Moon floating in the dark sky, the Kyoto city with silent moonlight. “Aonibi” is the combination of color between pale black and indigo. It represents dignified atmosphere in the deep pale night sky.
“Adzuki” color refers to reddish brown with purple, just like red bean. Red has been used as a color of prayer since long ago; red rice with red beans is indispensable for celebrations and occasions.
“Hisoku” is a pale green color like the color of a celadon, and this color name is attached because the blue green color with a gray unique ash is a mysterious beauty.
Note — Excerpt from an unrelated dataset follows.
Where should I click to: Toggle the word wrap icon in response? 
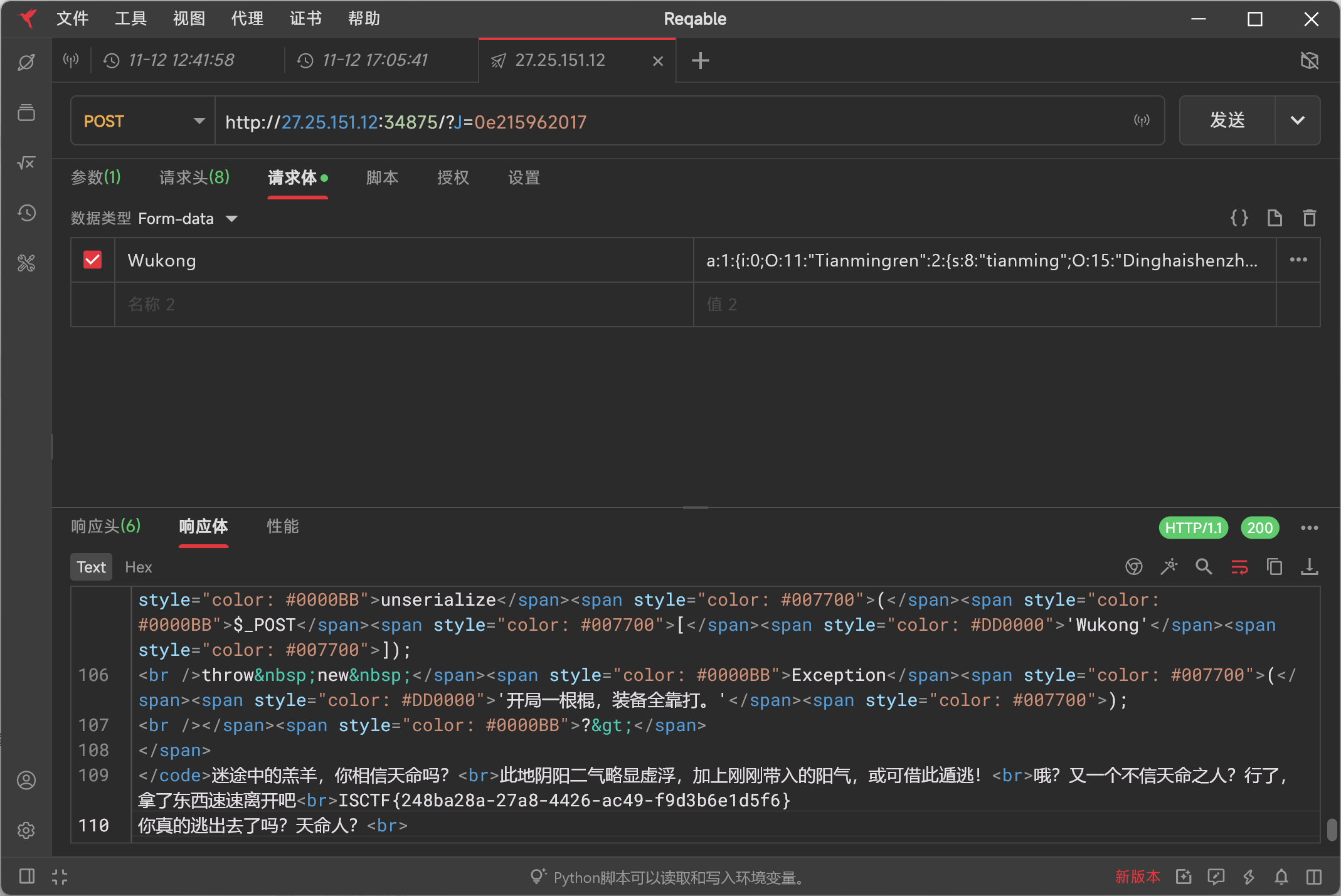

“Urahairo” can be translated to English as underside of a leaf. 'Ura' means 'underside' and 'Ha' means 'leaf. Since the Heianera when Kyoto was the capital of Japan, people loved this color and used it for coloring of textile for Kimono, towels, baby cloths and etc.This ink brings a pale and subdued green just like sunlight falls down though the leaves into your eyes.
Moegiiro is a dull yellow-green like fresh green sprout in early spring. The color was in fasion in Heian era as a color of youngsters. In the tales of Heike, The prince of Heike, Taira no Atsumori, and the Kyudo(Japanese archery)master, Nasuno Yoichi, are buckeled on moegiiro armours as the symbol of young warrior.
NO.09 Keshimurasaki 滅紫
This ink brings a shadowy and smoky purple called ‘Keshimurasaki’. ‘keshi’ means ‘offset’ and ‘Murasaki’ means purple. ‘Keshimurasaki’ was typically used for formal kimono dresses during the Heian-era (The 8th century to the 12th century) when Kyoto was the capital of Japan.
Sakuranezumi is a shadowy cherry-pink color intend to reflect dismal feeling after losing someone you loved. 'n ezumi' stands for a gray of mouse color, and 'sakura' means cherry-pink. The color follows one of the stories in a traditonal poem collection called 'Kokinwaka-shu' written in Heian period of Japan.
Ochiguriiro is a color of chestnut and coal-brown. Ochiguri means a fallen chestnut on the ground. This brown is a blackish coal like color first, and it turns into a tannish chestnut brown after shading. In Tale of Genji, a classic literature of Japan which is written in Heian period (11th century), it is described as a popular brown color used for ladies' kimono.